PF desarticula esquema de corrupção eleitoral com compra de votos e candidaturas fantasmas em Juazeiro
A Polícia Federal deflagrou nesta terça-feira, 7 de abril de 2026, uma operação de grande impacto em Juazeiro, na Bahia, que resultou no afastamento de dois vereadores do União Brasil por envolvimento em um amplo esquema de corrupção eleitoral. A ação, batizada de Operação Promitente, investiga práticas ilícitas como compra de votos, candidaturas fantasmas e manipulação de resultados eleitorais, abalando a política local da cidade de 254 mil habitantes, situada a aproximadamente 500 quilômetros de Salvador.
Fraudes eleitorais e burla às cotas de gênero
O estopim das investigações foi a identificação de três candidaturas consideradas fantasmas, articuladas pelos vereadores Hitallo Marcelino e Anderson Alves da Cruz, ambos do União Brasil, em conluio com o Democracia Cristã (DC). Segundo o inquérito da PF, os parlamentares ofereceram pagamentos de até 5.000 reais a Rafaela Barros, Josileide da Conceição e Marinalva de Jesus para que se candidatassem à Câmara Municipal sem qualquer intenção real de realizar campanhas eleitorais.
O objetivo do esquema era desviar os recursos do fundo eleitoral recebidos por essas candidatas para financiar campanhas masculinas, burlando assim as cotas de gênero estabelecidas pela legislação eleitoral. Para dar uma aparência de legitimidade à fraude, os vereadores teriam subornado uma gráfica local para imprimir uma quantidade mínima de santinhos da candidatura de Rafaela Barros, criando uma fachada de campanha que não existia de fato.
Compra de votos e manipulação de resultados
Além das candidaturas forjadas, os investigados estariam envolvidos em um esquema de compra de votos que também incluiria o vereador Mauricio Siqueira, conhecido como Broderzinho do DC. As investigações estimam que, entre agosto e outubro, eram gastos semanalmente entre 15.000 e 20.000 reais para distribuir a lideranças comunitárias e religiosas em troca de apoio nas urnas, comprometendo a lisura do processo democrático.
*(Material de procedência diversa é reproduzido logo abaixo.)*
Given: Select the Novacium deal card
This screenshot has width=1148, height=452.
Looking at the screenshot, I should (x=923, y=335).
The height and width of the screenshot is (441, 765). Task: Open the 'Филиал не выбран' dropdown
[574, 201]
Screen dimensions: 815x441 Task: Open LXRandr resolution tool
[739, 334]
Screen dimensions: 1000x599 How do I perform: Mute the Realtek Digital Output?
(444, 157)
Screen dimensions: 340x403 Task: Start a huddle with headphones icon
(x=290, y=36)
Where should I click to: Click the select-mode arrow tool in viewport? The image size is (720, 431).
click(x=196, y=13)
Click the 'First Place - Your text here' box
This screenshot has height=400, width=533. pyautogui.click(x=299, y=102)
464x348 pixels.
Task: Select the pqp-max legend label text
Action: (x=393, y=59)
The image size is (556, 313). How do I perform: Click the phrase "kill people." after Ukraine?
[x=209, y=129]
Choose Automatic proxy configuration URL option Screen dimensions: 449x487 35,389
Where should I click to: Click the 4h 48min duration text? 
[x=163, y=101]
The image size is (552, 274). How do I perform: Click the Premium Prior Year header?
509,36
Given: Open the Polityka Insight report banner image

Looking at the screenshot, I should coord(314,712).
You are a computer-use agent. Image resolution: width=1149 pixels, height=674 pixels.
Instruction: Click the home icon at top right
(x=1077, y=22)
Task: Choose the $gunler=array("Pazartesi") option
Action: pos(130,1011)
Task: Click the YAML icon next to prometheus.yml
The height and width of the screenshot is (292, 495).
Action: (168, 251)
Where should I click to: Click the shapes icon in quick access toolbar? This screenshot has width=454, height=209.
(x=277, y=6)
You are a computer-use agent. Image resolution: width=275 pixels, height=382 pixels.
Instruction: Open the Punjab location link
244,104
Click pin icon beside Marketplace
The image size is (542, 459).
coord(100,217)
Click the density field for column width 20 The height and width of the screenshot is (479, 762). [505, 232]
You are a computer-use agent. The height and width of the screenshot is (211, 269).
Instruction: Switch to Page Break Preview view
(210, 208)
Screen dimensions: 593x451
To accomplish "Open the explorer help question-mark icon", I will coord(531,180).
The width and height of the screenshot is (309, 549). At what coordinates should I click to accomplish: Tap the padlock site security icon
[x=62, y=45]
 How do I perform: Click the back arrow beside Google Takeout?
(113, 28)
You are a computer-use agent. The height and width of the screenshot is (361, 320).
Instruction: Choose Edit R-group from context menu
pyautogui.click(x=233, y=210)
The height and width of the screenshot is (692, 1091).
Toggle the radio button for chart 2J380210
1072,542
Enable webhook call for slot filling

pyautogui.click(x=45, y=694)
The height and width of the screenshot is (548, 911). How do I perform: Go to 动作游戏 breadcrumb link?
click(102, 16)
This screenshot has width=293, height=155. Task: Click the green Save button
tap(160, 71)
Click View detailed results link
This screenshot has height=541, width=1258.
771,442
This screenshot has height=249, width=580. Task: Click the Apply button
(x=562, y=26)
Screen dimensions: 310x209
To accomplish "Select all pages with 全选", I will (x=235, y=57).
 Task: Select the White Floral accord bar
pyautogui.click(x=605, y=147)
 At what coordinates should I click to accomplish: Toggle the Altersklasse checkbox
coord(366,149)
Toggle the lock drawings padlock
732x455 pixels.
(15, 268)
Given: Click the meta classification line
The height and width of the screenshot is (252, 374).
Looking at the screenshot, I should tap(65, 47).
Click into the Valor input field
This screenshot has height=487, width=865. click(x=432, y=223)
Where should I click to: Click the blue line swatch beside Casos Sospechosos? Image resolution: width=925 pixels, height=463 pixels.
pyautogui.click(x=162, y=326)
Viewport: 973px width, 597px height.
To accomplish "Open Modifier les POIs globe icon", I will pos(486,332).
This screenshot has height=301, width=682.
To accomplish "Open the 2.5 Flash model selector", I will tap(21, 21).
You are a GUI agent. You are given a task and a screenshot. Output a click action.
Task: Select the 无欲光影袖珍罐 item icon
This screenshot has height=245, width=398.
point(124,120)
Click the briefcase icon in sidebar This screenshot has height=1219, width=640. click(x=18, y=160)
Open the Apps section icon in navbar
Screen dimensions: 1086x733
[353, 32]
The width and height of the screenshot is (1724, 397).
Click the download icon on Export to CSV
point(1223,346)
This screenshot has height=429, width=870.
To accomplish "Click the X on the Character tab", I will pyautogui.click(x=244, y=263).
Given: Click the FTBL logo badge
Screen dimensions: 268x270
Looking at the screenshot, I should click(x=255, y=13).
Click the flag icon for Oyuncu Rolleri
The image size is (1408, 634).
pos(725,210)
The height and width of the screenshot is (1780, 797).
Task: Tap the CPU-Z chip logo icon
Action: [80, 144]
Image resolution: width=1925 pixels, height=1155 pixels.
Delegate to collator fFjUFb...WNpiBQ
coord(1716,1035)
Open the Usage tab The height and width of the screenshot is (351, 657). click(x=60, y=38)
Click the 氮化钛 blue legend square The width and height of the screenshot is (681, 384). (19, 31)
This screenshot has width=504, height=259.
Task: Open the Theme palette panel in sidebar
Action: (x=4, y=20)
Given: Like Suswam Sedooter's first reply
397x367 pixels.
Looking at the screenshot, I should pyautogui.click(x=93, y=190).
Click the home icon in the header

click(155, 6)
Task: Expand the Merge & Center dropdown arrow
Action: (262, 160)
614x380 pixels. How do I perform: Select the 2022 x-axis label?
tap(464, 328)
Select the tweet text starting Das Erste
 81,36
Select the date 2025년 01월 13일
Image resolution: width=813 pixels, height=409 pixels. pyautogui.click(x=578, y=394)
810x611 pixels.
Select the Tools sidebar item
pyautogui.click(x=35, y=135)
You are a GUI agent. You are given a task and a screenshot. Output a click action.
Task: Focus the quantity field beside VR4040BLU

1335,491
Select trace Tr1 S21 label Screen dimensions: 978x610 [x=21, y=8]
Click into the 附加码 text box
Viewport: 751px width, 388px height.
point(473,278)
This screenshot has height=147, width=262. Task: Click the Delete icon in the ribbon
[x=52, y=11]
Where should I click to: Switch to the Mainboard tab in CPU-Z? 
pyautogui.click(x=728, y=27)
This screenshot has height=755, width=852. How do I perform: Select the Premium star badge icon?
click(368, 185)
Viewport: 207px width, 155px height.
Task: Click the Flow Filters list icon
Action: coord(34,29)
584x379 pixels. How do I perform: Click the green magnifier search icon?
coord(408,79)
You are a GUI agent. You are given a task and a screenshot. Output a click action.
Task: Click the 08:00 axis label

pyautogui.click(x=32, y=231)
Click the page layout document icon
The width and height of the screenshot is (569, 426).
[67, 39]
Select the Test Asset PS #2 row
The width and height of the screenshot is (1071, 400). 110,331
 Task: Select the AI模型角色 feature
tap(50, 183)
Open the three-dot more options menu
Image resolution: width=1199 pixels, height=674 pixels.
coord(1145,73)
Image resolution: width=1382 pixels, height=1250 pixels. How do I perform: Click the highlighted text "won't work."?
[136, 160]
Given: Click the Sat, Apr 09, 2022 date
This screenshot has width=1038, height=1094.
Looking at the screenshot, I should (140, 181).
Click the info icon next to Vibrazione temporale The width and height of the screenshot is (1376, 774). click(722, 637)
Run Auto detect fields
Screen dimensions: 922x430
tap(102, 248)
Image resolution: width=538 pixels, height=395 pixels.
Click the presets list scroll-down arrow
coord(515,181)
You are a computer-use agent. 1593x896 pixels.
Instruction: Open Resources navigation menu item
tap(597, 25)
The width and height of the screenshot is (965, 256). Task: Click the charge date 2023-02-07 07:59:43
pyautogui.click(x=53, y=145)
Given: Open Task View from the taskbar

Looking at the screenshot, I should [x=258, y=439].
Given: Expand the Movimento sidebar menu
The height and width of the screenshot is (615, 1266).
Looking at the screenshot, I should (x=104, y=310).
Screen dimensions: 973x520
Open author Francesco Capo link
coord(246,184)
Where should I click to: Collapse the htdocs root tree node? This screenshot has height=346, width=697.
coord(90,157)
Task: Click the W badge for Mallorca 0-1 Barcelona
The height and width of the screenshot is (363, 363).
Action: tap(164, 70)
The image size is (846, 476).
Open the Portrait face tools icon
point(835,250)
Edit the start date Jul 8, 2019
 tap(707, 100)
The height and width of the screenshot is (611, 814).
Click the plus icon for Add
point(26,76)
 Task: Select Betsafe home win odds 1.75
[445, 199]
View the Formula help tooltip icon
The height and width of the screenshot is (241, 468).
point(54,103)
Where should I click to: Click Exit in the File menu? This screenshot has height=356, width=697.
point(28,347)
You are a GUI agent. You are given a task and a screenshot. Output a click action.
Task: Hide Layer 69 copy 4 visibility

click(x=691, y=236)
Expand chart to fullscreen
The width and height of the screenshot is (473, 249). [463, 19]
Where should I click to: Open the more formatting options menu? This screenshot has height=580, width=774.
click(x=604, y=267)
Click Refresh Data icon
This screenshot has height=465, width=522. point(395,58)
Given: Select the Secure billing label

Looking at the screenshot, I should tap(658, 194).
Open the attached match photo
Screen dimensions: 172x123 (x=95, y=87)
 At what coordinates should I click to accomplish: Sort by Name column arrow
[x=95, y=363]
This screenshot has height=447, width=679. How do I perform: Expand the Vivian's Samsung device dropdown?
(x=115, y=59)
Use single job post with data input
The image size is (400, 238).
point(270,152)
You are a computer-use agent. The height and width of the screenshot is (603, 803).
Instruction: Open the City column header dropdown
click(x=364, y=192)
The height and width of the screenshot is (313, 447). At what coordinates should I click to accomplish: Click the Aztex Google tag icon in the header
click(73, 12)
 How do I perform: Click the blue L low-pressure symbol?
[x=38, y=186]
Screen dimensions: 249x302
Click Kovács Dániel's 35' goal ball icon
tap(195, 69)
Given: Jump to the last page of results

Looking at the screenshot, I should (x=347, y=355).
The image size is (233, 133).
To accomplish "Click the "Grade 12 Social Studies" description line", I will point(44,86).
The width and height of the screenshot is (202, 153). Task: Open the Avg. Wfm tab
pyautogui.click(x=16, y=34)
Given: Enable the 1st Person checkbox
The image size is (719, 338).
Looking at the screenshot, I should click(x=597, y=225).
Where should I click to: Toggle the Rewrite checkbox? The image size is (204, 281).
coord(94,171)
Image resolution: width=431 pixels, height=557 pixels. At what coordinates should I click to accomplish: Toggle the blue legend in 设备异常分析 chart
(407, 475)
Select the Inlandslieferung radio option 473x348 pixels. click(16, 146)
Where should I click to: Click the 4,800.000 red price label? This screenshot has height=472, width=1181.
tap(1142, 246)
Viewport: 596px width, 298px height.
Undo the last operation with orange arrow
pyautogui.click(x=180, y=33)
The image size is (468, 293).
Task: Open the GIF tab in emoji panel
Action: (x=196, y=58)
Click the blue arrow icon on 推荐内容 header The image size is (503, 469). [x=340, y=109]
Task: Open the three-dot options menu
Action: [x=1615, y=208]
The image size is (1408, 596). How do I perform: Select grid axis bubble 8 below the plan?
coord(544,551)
O grupo ainda teria convencido Marinalva de Jesus a confessar a fraude em cartório, com o objetivo de invalidar sua candidatura e, consequentemente, a vitória eleitoral do vereador Renan Fonseca (DC). Essa manobra permitiu uma reconfiguração das cadeiras na Câmara Municipal, abrindo espaço para que Anderson Alves, um dos alvos da operação, assumisse uma vaga de forma ilegítima.
Consequências imediatas e medidas judiciais
Como resultado direto da operação, Hitallo Marcelino e Anderson Alves foram afastados dos cargos de vereadores e proibidos de adentrar a Câmara Municipal de Juazeiro, além de terem restrições de contato com servidores do Executivo e Legislativo municipais. Hitallo, que também ocupava o cargo de presidente municipal do União Brasil, foi suspenso da função, reforçando o impacto político do caso.
A operação da PF destaca a gravidade das fraudes eleitorais e a necessidade de vigilância constante sobre os processos democráticos, especialmente em contextos locais onde a corrupção pode minar a confiança pública. As investigações continuam em andamento, com possibilidade de novas medidas e desdobramentos que podem afetar outros envolvidos no esquema.